● **PASSAGE SHOWN**:
------------
Showing posts with label new york. Show all posts
Showing posts with label new york. Show all posts

Friday, July 24, 2020

Photography art Gallery Friday Round Up - 26th September, 2014 |Photography Art Definition

This week on Friday Round Up Don McCullin’s exhibition opens in Sydney, John G. Morris in France, plus a look at Filter Festival Chicago, Photoville New York and Guernsey Festival in the Channel Islands. And last chance to see Robert Ashton's and Tom Evangelidis’ shows in Melbourne.

Exhibition: Sydney

Don McCullin

The Impossible Peace

From War Photographs to Landscapes

1958-2011

Don McCullin last year at Visa pour l'Image in front of one of his most

recognised images from the Biafra Civil War 1968 below

(C) Alison Stieven-Taylor

(C) Don McCullin courtesy Contact Press Images

Opening tonight, this exhibition, curated by Robert Pledge of Contact Press Images New York, marks the first time Don McCullin’s photographs have been shown in Australia.

I saw The Impossible Peace last year at Visa pour l’Image, where the retrospective filled the cathedral spaces of the Église des Dominicans in Perpignan, France. This exhibition features McCullin's conflict images, and also his landscape work as well as street photography, particularly his study of the homeless in the UK.

(C) Don McCullin courtesy Contact Press Images

During our interview McCullin told me he is now too old in body to trek the streets of London with camera in hand, but that street photography was something he had greatly enjoyed. “Young photographers don’t need to leave their homeland to find conflict, it is in their own communities, they just have to look,” he said. (My feature interview with Don McCullin will be published next week in NZ Pro Photographer magazine, in print and for iPad).

(C) Don McCullin courtesy Contact Press Images

The Impossible Peace

State Library of NSW in association with Reportage Projects 2014

27 September to 26 October, 2014

Exhibition: Rennes, France

Somewhere in France

John G. Morris

John G. Morris (L) with Robert Pledge Contact Press Images in Rennes 19 September 2014

At 97 years of age the former photo editor of LIFE magazine and the New York Times, John G. Morris is having the time of his life. His new book, Somewhere in France , is being lauded as the most personal view of World War II ever published. And thanks to the book's popularity, Morris is traversing the globe sharing his thoughts on photojournalism, and there are few, if any, who know more about the subject.
------------
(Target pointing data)
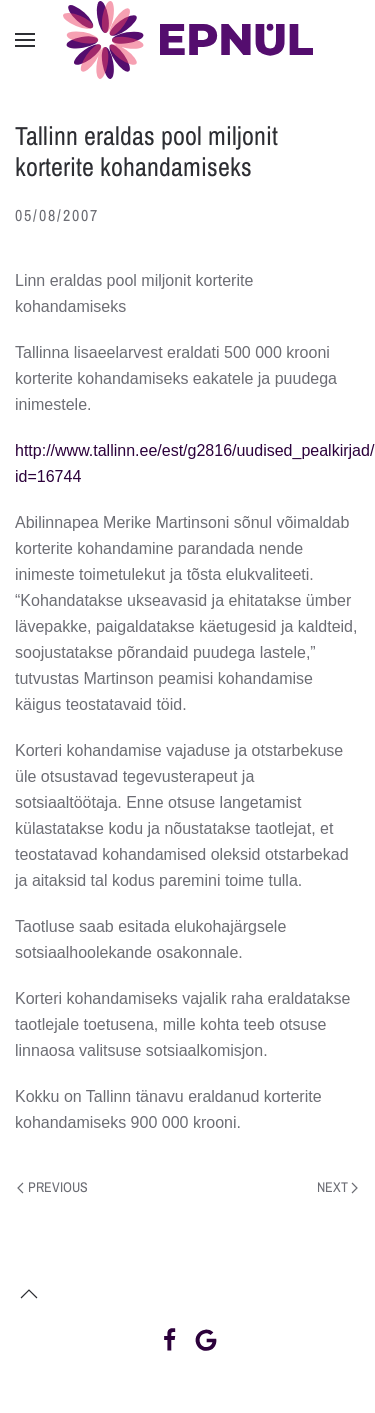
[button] (25, 40)
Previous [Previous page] (52, 1187)
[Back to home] (188, 40)
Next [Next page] (338, 1187)
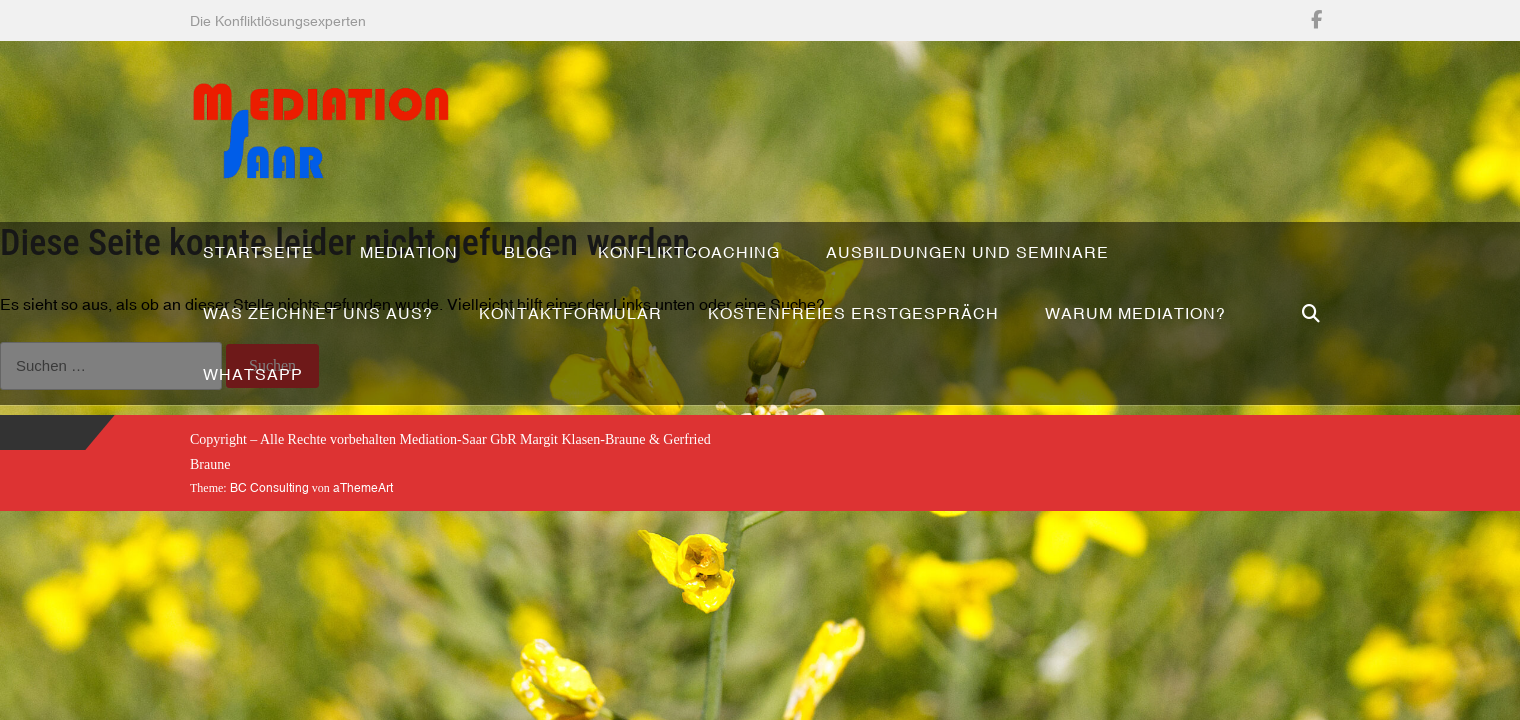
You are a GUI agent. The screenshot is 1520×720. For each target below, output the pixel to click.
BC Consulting (269, 488)
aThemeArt (363, 488)
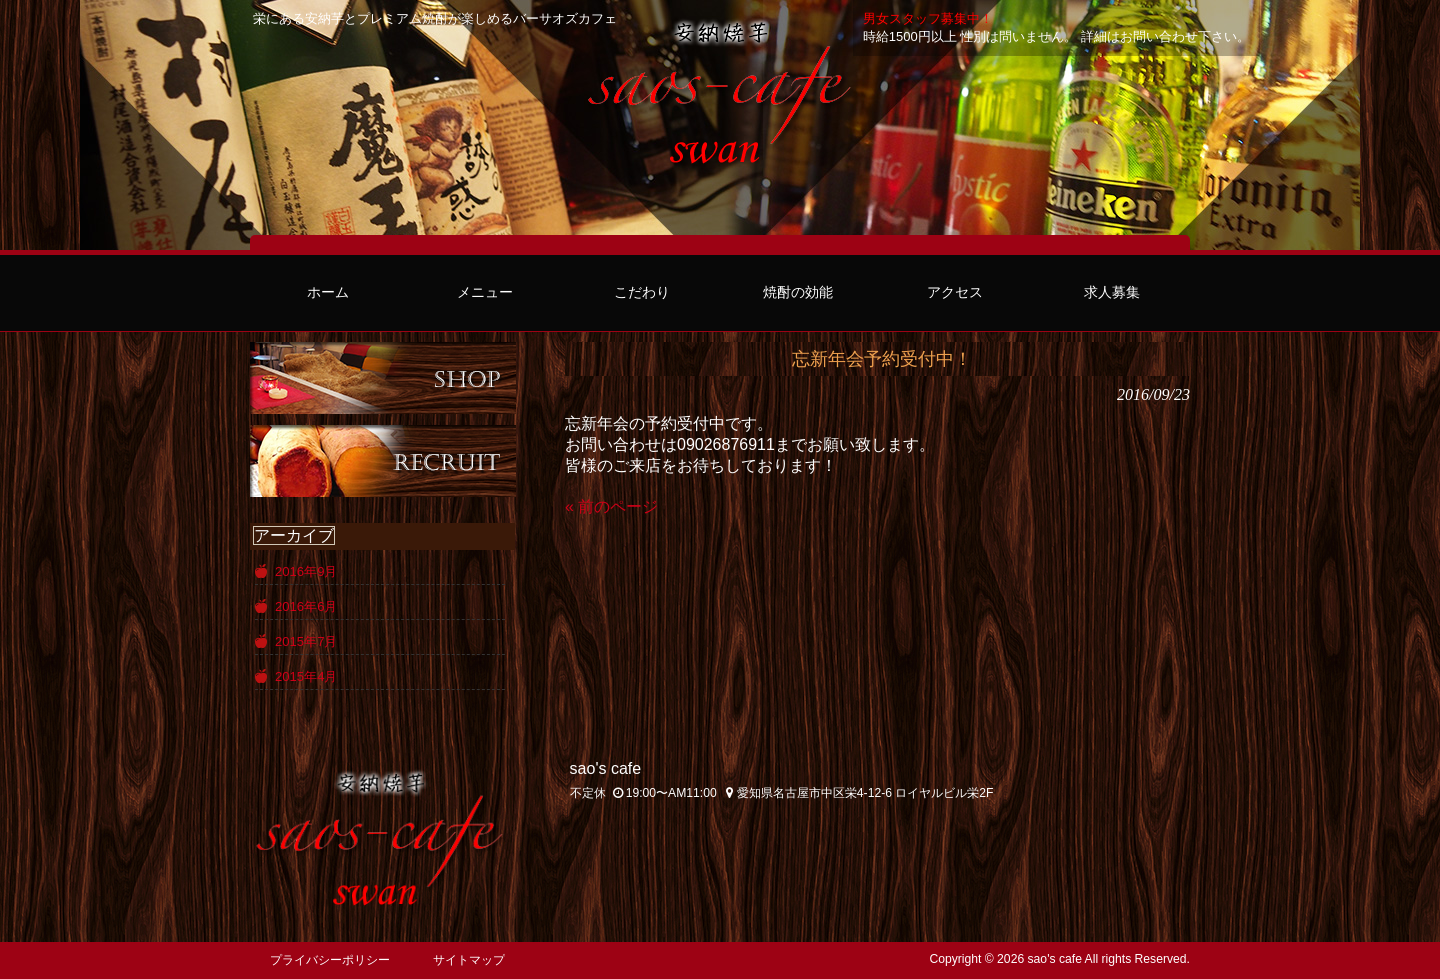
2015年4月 (306, 676)
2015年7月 (306, 641)
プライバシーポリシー (330, 960)
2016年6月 (306, 606)
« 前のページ (611, 506)
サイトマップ (469, 960)
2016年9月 (306, 571)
------------
● **WHAT IS ASKED**:
1/ Rewrite the paragraph of the photography round-up that begins "At 97 years of age" as a brief bulleted list that keeps its main facts.
2/ From the photography round-up, extract everything from "At 97 years" down to "about the subject.".

● **RESULTS IN ORDER**:
1/
- John G. Morris is 97 and formerly worked as photo editor of LIFE magazine and the New York Times.
- His new book, Somewhere in France, is being praised as the most personal view of World War II ever published.
- The book's popularity has him traveling the world to share his thoughts on photojournalism, a subject few know better.

2/
At 97 years of age the former photo editor of LIFE magazine and the New York Times, John G. Morris is having the time of his life. His new book, Somewhere in France , is being lauded as the most personal view of World War II ever published. And thanks to the book's popularity, Morris is traversing the globe sharing his thoughts on photojournalism, and there are few, if any, who know more about the subject.